That week’s assignment for my favorite class last semester was Talitha LeFlouria’s new book Chained in Silence: Black Women and Convict Labor in the New South (Justice, Power, and Politics), a very important but extremely difficult book that calls attention to the specificities of black women’s experience in the chain gangs in the American South in the late 19th to early 20th century. The women LeFlouria studied were subject to unimaginable horror. Reading the book was difficult, and our class discussion that week was largely therapeutic as my colleagues and I worked through our reactions to reading about the terrible things the women endured. That week, more than ever, I forced myself to confront the toll my work and scholarly interests were taking on me. I study contemporary black women writers, primarily in and from Africa, although I would really like my focus to be more cross-Diasporic. As a student of postcolonial and contemporary black literature, an overwhelming portion of the material I work with and will have to re-visit over the course of my career is challenging. It encompasses the stories of people I know and love. It includes my own story and those of people who look like me. These works cast a revealing light on painful experiences and the long history of subjection, trauma, and dehumanization that black and brown people have lived through around the world.
Last semester, I was one of four teaching assistants for my university’s Introduction to Africana Studies course, which was a large class of over 100 students – an abnormally large enrollment. This year in particular, I have been trying to think through and grapple with the fact that I have willingly chosen a career in which I will have to interact regularly with difficult materials. I will have to read, re-read, and teach works that encapsulate and re-awaken my own rage. While I was grading midterms, I noticed that one of my young black students answered an essay prompt using the pronouns “we,” “us,” and “our.” "Our community." "Our history." "Us." "We." That essay made me emotional; it reminded me why I was drawn to academic work and to my particular research focus. My work is survival work. I chose it because I am fully convinced of the significance, beauty, and resilience of black and brown people around the world. I am committed to scholarship and discourse that centers our stories and experiences – the good and the bad.

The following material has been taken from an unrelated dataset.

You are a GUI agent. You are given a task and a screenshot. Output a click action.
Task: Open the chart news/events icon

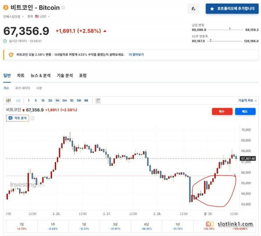(x=98, y=101)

I don’t know that the work will get any easier. Actually, I hope it doesn’t; I don’t want to be de-sensitized to what the literature portrays. I still very much want to continue, as much as possible, to serve as a megaphone that amplifies the stories that black writers have shared, are sharing, and will share. I am intent on continuing to teach this material, because representation matters and our students need to interact with the stories that black writers offer. But, alongside my determination to work with the painful material, I am committing to care.

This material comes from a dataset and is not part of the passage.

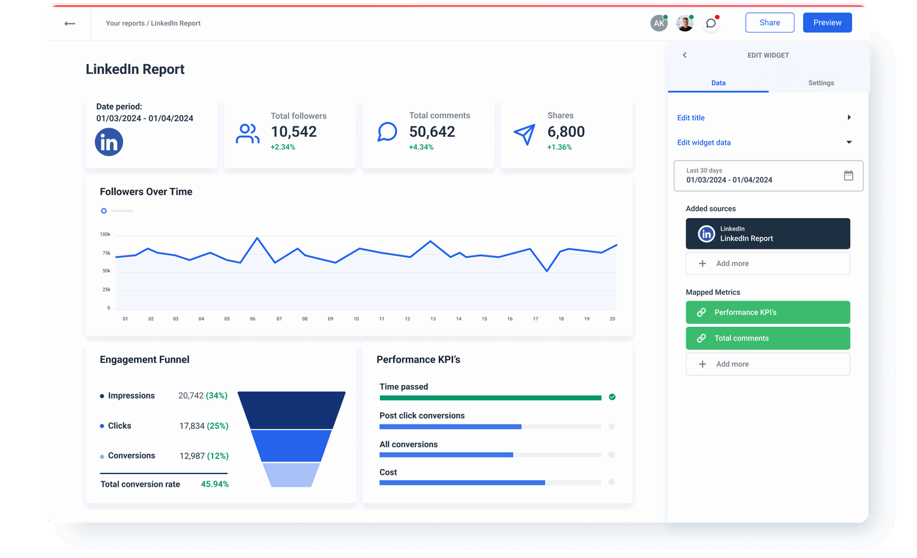Toggle the Followers Over Time legend marker
The image size is (917, 558).
pyautogui.click(x=103, y=211)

I have to be patient with myself – any reaction I have to the texts I’m reading is valid. I need to remember that and build time to check in with myself. I also have to build time to check out, throw myself into my relationships and my love for really bad TV shows (first black 'Bachelorette,' anyone?). This semester in particular, I’ve gained strength from my professors who have demonstrated their commitment to mentoring and caring for me. I am leaning heavily into my friendships with my black colleagues. We have begun a habit of checking in on each other and getting together occasionally (sometimes with a piano involved) in a way that gives me pure joy. I have decided that part of the task of preventing my work from completely depleting my soul is to build myself up in other places. I feel no guilt about that; and I remain fully committed both to my work and to my right to step away from it, if only for a brief moment.